First provide a summary of the paper, and then address the following
criteria: Quality, clarity, originality and significance. (For detailed
reviewing guidelines, see
http://nips.cc/PaperInformation/ReviewerInstructions)
This paper presents an active learning approach to
structured prediction problems, utilizing an entropy measure to select
which nodes in a partially-labeled example to query. The paper builds on
recent work by Schwing et al on efficient inference methods for structured
learning models with missing labels.
Two variants are proposed and
explored. The first finds the output node in unlabelled or partially
labeled examples with highest entropy after learning on labeled and
partially labelled examples. The second includes the unlabelled examples
in learning, and here no extra inference computation is necessary since
the entropies for all nodes are computed during learning.
The
experiments are clear and results are pretty good. One issue is that the
only comparison is to a baseline which selects nodes to label randomly.
This is a fairly weak straw-man. It would have been good to explore some
other strategy, such as expected error reduction. It also would have been
good to examine how the active learning performs as the proportion of
weakly labeled to unlabelled to full-labeled data varies. Nonetheless, the
consideration of amount of computation required, and effect of the epsilon
factor, are well done.
One issue that the authors should address
is how approximation errors in entropy (whose estimation relies on convex
belief propagation) may affect the results.
Overall the paper is
well executed but not especially novel. Uncertainty-based query selection
is the standard active learning approach, and the inference and learning
methods explored here stay very close to that of Schwing et al. The fact
that the results are good are very encouraging, and suggest that this will
be a very fruitful direction for structured prediction
research. Q2: Please summarize your review in 1-2
sentences
This paper presents an active learning approach to
structured prediction problems, utilizing an entropy measure to select
which nodes in a partially or unlabelled example to query. The method is a
fairly straightforward extension of a recent learning/inference method,
but the results are pretty strong.
Q1:Author
rebuttal: Please respond to any concerns raised in the reviews. There are
no constraints on how you want to argue your case, except for the fact
that your text should be limited to a maximum of 6000 characters. Note
however that reviewers and area chairs are very busy and may not read long
vague rebuttals. It is in your own interest to be concise and to the
point.
We thank the reviewers for their feedback. We will
incorporate all their comments in a revised version of the manuscript.
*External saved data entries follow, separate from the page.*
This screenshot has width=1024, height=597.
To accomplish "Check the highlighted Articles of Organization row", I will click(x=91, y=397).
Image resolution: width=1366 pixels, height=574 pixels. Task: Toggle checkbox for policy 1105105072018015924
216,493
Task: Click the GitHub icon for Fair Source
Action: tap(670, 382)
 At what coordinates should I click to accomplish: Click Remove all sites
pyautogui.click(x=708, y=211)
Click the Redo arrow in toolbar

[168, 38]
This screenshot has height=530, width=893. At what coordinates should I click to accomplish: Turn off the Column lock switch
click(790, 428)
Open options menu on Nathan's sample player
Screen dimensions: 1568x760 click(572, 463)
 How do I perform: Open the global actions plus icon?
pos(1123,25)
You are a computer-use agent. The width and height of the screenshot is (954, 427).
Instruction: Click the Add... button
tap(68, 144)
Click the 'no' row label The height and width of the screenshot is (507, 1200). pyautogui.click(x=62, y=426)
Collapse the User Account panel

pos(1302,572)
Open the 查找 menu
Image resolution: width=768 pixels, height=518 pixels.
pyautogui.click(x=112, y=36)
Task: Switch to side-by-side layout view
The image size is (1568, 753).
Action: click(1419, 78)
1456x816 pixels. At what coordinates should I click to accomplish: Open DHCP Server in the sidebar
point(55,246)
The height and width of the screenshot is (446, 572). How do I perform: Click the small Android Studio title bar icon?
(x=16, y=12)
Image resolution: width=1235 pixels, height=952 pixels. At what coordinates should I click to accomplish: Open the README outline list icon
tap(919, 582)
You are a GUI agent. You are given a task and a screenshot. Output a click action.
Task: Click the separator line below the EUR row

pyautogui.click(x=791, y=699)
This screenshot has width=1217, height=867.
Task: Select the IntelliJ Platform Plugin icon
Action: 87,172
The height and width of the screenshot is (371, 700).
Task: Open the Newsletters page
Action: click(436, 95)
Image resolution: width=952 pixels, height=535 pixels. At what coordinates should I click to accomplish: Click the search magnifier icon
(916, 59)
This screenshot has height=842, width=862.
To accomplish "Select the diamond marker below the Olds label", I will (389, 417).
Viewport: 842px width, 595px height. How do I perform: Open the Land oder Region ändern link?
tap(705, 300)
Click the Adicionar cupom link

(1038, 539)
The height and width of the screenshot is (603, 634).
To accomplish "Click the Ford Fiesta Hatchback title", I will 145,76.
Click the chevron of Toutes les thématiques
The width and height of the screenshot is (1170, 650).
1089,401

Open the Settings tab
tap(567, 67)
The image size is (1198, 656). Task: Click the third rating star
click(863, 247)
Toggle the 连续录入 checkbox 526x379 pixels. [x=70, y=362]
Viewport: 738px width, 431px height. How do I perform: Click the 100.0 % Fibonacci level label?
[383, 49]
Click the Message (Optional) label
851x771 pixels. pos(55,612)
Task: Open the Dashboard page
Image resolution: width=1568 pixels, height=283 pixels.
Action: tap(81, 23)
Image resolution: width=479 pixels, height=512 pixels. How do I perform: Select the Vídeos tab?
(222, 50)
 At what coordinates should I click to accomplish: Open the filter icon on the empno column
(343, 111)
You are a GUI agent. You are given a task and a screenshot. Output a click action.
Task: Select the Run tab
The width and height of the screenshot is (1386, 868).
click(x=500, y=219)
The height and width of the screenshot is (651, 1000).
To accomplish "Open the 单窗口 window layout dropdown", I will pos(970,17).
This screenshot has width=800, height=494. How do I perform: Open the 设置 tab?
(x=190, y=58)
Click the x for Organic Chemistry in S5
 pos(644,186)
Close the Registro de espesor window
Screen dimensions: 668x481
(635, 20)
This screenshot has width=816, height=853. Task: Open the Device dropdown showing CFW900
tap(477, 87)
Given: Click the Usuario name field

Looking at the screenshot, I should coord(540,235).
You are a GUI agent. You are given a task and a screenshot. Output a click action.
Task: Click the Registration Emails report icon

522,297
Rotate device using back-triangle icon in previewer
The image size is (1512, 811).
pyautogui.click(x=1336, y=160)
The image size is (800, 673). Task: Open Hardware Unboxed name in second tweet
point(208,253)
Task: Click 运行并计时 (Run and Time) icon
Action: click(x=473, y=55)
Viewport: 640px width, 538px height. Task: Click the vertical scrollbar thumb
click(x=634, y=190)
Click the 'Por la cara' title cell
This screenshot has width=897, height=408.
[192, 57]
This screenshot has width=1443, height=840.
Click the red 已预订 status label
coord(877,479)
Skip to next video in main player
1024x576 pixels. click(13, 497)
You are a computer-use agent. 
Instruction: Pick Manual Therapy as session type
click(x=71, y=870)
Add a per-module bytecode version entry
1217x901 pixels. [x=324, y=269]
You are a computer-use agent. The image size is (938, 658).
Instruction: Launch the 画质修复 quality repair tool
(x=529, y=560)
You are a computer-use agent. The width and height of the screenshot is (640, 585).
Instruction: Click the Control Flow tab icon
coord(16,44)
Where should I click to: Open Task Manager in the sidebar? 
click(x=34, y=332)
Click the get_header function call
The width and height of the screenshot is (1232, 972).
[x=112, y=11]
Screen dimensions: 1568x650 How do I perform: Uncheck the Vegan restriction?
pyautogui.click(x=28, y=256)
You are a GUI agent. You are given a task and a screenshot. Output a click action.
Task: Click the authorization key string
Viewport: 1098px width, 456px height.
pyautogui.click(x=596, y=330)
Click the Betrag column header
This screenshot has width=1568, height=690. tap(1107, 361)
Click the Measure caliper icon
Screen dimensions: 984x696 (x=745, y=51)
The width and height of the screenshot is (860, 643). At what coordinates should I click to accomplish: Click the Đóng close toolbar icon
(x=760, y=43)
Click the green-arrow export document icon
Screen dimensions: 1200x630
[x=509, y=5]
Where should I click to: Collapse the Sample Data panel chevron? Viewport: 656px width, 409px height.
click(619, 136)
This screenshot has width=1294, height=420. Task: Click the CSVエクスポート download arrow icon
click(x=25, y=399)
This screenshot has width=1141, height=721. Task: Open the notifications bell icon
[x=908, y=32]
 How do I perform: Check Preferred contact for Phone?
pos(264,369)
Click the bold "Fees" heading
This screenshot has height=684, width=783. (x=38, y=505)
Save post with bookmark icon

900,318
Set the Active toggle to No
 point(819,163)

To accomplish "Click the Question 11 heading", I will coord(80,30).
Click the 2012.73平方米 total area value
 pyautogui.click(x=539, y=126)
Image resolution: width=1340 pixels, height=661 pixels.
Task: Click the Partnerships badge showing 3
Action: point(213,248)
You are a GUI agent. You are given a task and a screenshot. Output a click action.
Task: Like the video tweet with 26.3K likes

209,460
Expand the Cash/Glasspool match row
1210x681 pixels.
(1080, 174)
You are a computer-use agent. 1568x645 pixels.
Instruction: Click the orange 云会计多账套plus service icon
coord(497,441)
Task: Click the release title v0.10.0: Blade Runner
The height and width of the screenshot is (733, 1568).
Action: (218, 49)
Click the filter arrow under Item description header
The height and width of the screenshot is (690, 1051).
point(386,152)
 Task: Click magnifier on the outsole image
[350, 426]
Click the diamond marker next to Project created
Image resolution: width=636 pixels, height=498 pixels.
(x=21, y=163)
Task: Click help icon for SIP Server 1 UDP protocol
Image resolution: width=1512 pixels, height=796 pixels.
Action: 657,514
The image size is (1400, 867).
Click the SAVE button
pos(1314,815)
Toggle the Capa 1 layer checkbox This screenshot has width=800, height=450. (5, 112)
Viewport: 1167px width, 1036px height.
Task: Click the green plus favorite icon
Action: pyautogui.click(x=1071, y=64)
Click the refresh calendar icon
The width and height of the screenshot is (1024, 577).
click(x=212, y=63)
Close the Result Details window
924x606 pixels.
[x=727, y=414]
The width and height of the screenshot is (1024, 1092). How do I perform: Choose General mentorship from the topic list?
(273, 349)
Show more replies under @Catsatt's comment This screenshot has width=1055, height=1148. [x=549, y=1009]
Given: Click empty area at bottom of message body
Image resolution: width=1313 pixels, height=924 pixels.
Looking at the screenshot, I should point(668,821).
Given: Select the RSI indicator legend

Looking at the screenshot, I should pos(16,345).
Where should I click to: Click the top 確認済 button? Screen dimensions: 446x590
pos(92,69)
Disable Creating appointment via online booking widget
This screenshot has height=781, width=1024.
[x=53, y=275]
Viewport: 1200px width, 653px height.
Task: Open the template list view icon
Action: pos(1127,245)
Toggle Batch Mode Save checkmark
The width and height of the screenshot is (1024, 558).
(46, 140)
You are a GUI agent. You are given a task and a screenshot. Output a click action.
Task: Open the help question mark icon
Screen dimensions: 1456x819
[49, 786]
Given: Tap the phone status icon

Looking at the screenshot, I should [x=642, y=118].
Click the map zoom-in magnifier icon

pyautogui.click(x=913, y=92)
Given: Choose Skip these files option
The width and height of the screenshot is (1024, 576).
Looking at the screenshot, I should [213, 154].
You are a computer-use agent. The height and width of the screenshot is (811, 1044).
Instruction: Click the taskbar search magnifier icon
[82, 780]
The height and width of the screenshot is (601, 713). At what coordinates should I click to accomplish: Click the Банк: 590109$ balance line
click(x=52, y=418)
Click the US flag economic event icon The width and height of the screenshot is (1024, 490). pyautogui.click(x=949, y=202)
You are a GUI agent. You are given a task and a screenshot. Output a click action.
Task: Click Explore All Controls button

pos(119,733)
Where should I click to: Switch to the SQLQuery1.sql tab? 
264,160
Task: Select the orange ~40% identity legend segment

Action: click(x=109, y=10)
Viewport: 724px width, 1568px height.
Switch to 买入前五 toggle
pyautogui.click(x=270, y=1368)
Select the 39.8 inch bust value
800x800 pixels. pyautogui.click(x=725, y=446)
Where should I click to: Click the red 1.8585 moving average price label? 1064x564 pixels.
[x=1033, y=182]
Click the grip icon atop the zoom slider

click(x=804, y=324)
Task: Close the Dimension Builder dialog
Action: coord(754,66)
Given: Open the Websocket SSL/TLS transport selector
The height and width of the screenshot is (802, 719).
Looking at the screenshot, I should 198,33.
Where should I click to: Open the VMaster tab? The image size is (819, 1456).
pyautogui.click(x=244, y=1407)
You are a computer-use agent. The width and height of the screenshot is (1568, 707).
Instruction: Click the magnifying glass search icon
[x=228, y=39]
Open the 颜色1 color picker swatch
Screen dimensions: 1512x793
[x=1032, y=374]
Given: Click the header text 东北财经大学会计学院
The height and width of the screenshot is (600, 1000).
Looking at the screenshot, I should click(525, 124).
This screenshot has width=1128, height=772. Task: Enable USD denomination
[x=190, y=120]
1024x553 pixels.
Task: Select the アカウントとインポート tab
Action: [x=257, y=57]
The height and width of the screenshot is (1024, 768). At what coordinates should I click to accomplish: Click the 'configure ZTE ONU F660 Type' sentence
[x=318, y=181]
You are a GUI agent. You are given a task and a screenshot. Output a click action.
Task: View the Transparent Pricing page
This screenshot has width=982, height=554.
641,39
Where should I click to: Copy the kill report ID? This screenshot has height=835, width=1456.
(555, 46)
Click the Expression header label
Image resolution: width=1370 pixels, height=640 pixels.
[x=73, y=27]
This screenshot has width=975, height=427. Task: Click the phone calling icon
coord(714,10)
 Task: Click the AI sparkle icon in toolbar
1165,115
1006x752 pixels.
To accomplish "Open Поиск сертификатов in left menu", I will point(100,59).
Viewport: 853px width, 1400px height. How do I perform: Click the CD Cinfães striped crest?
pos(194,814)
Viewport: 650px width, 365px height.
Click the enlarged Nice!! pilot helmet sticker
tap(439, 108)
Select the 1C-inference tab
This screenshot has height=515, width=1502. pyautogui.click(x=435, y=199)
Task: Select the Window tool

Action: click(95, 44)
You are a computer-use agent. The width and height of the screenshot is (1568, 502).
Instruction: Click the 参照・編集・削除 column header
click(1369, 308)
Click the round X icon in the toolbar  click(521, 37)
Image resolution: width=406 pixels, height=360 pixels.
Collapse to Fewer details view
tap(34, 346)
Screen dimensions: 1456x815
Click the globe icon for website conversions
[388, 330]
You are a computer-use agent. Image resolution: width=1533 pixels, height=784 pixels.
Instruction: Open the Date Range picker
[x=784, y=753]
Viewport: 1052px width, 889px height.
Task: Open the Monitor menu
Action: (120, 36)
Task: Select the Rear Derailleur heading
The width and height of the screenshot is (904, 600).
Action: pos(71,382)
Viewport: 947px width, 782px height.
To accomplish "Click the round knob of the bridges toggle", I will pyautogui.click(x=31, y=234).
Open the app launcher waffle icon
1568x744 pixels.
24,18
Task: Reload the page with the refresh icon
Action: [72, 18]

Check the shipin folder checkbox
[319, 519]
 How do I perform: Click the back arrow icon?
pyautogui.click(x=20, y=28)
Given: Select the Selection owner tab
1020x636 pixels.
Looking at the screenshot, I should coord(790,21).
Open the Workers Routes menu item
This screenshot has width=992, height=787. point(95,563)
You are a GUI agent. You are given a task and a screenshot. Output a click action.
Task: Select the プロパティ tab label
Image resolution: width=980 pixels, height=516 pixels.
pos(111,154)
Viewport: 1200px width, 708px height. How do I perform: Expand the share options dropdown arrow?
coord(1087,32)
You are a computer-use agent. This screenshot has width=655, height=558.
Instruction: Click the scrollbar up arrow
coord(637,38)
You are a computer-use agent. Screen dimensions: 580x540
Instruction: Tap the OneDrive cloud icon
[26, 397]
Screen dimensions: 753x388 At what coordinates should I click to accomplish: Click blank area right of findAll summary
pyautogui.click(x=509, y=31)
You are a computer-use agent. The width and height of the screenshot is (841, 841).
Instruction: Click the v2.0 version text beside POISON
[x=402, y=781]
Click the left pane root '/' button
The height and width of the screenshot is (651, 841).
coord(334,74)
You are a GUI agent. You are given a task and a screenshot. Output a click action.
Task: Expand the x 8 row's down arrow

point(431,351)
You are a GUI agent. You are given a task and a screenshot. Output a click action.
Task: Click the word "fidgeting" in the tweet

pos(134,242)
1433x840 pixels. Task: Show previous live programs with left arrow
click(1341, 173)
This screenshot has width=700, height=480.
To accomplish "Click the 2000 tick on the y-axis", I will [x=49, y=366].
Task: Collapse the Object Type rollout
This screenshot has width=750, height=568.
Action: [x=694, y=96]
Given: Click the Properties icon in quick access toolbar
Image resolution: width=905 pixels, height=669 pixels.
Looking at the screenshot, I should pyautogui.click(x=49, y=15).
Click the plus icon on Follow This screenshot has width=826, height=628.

R1: - We agree that the $1 for 1 label$ paradigm is not
realistic in some applications. However, in the application consider here
it is, as it takes an annotator the same cost (i.e., 1 click) to label any
of the random variables. We will incorporate a discussion on this in a
revised version of the paper.
- We will improve the final version
to take the reviewers minor comments into account, as well as to include
more details regarding the loss function. In general we followed the
notation of [Schwing et al.,ICML 2012], where the joint label space s is
decomposed into two disjunct spaces y,h, i.e., s = y \times h.
R2:
- As stated in the submission (l.49ff), [7] operates in a setting
where exact inference is tractable. This is not the case in our
algorithms, which can work with general graphical models. On the other
hand, [33] requires to perform many inference steps, and is thus much more
computationally demanding. Our Alg. 2 requires a single inference step for
each graphical model, while [33] requires to do inference N*|Y| times for
each graphical model in order to compute the expected gain, with N the
number of random variables, and |Y| the number of states (assuming for
simplicity that all variables have the same number of states).
Furthermore, our approach (Alg.3) obtains approximate uncertainty
estimates "on the fly" and is therefore inherently suitable for the
uncertainty sampling based active learning setting.
- We'll reduce
the complexity of the introduced notation in the final version and
incorporate more qualitative results as well as the citation mentioned by
the reviewer.
R3: - We will include a comparison to weakly
labeled data [Schwing et al.,ICML 2012] and full annotation [Schwing et
al.,CVPR 2012] as well as expected error reduction.
- We agree
with R3 that approximation errors in the entropy due to the use of convex
belief propagation can affect the results. [Meshi et al.,UAI 2009] has
some interesting work in this direction. We will add a discussion in the
paper.
| |